* **Problem to work on**:
State how many lines in this listing include the word "avatar", and nothing else.
•••
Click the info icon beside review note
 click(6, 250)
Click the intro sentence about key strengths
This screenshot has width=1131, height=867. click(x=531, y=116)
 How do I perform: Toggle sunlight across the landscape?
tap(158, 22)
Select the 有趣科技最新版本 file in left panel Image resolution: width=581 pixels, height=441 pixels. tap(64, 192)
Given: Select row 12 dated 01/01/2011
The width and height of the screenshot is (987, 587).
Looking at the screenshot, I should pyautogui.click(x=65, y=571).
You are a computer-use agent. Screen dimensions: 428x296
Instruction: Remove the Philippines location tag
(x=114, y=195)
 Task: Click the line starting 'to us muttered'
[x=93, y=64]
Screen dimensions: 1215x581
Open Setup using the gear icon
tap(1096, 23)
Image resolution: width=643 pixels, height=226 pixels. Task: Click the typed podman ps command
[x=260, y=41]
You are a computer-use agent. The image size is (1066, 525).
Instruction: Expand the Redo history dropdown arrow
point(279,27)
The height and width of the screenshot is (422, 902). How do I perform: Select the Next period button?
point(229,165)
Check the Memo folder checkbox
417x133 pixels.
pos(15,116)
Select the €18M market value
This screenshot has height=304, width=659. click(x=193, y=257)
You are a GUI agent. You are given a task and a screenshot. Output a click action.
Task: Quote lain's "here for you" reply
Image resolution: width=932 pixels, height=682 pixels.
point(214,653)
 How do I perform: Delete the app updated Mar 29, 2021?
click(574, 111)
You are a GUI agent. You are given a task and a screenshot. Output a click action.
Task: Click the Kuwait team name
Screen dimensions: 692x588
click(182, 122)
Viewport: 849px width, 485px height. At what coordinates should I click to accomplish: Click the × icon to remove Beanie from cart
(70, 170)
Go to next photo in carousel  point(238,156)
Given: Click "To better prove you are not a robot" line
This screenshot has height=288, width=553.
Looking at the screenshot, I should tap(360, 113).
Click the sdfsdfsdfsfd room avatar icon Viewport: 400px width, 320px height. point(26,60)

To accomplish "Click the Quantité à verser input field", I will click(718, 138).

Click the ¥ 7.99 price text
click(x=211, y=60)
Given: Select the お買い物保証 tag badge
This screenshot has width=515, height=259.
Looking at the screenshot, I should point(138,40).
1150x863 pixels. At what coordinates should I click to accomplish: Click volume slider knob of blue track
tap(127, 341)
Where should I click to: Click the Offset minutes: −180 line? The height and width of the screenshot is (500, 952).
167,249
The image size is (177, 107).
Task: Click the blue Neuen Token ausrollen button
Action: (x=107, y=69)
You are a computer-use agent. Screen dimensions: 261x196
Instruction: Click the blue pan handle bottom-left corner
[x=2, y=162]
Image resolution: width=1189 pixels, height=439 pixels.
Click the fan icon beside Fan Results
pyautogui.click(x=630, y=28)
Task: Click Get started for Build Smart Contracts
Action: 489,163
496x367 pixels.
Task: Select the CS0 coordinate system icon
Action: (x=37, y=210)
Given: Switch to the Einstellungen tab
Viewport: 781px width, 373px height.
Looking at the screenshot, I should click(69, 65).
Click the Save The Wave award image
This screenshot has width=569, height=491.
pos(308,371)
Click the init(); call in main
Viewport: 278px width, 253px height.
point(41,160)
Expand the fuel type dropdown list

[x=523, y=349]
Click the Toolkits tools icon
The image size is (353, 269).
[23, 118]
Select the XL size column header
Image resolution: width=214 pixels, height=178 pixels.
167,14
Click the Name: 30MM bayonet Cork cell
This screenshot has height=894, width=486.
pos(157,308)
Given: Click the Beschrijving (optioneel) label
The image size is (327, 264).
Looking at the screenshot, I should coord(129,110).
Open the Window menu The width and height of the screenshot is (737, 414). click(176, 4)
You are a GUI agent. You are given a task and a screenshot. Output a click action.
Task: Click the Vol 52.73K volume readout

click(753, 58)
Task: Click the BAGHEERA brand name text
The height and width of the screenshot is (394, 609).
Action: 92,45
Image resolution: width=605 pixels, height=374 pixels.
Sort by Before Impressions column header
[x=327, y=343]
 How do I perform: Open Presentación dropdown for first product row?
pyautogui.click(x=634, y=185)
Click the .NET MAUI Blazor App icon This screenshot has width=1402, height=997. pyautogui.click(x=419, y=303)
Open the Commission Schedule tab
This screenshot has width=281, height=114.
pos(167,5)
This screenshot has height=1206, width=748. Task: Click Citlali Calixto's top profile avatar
•••
* **Exercise response**:
2